On the other hand, some features are only available in VMs (at least for the time being):
- You can attach data disks to specific individual VMs, but attached data disks are configured for all VMs in a scale set.
- You can attach non-empty data disks to individual VMs but not VMs in a scale set.
- You can snapshot an individual VM but not a VM in a scale set.
- You can capture an image from an individual VM but not from a VM in a scale set.
- You can migrate an individual VM from native disks to managed disks, but you cannot do this for VMs in a scale set.
- You can assign IPv6 public IP addresses to individual VM nics but cannot do so for VMs in a scale set. Note that you can assign IPv6 public IP addresses to load balancers in front of either individual VMs or scale set VMs.
Scale sets with Azure Managed Disks
Scale sets can be created with Azure Managed Disks instead of traditional Azure storage accounts. Managed Disks provide the following benefits:
- You do not have to pre-create a set of Azure storage accounts for the scale set VMs.
- You can define attached data disks for the VMs in your scale set.
- Scale sets can be configured to support up to 1,000 VMs in a set.
If you have an existing template, you can also update the template to use Managed Disks.
A scale set that is not defined with Azure Managed Disks relies on user-created storage accounts to store the OS disks of the VMs in the set. A ratio of 20 VMs per storage account or less is recommended to achieve maximum IO and also take advantage of overprovisioning (see below). It is also recommended that you spread the beginning characters of the storage account names across the alphabet. Doing so helps spread load across different internal systems.
Scale sets currently default to “overprovisioning” VMs. With overprovisioning turned on, the scale set actually spins up more VMs than you asked for, then deletes the extra VMs once the requested number of VMs are successfully provisioned. Overprovisioning improves provisioning success rates and reduces deployment time. You are not billed for the extra VMs, and they do not count toward your quota limits.

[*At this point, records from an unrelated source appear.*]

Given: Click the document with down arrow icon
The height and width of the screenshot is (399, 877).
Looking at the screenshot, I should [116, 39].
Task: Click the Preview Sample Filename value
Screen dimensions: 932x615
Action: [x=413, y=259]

While overprovisioning does improve provisioning success rates, it can cause confusing behavior for an application that is not designed to handle extra VMs appearing and then disappearing.

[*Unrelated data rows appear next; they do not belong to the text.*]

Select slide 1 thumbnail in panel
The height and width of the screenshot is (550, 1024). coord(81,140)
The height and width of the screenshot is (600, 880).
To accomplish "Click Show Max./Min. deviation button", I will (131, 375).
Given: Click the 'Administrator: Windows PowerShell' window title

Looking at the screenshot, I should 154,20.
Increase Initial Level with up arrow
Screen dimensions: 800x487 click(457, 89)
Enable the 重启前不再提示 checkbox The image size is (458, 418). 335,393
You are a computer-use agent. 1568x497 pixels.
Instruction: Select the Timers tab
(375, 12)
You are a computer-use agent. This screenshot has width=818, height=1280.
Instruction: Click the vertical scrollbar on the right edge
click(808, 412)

If your scale set uses user-managed storage, and you turn off overprovisioning, you can have more than 20 VMs per storage account, but it is not recommended to go above 40 for IO performance reasons.
A scale set built on a Marketplace image (also known as a platform image) and configured to use Azure Managed Disks supports a capacity of up to 1,000 VMs. If you configure your scale set to support more than 100 VMs, not all scenarios work the same (for example load balancing). For more information, see Working with large virtual machine scale sets.
A scale set configured with user-managed storage accounts is currently limited to 100 VMs (and 5 storage accounts are recommended for this scale).
A scale set built on a custom image (one built by you) can have a capacity of up to 100 VMs when configured with Azure Managed disks. If the scale set is configured with user-managed storage accounts, it must create all OS disk VHDs within one storage account. As a result, the maximum recommended number of VMs in a scale set built on a custom image and user-managed storage is 20. If you turn off overprovisioning, you can go up to 40.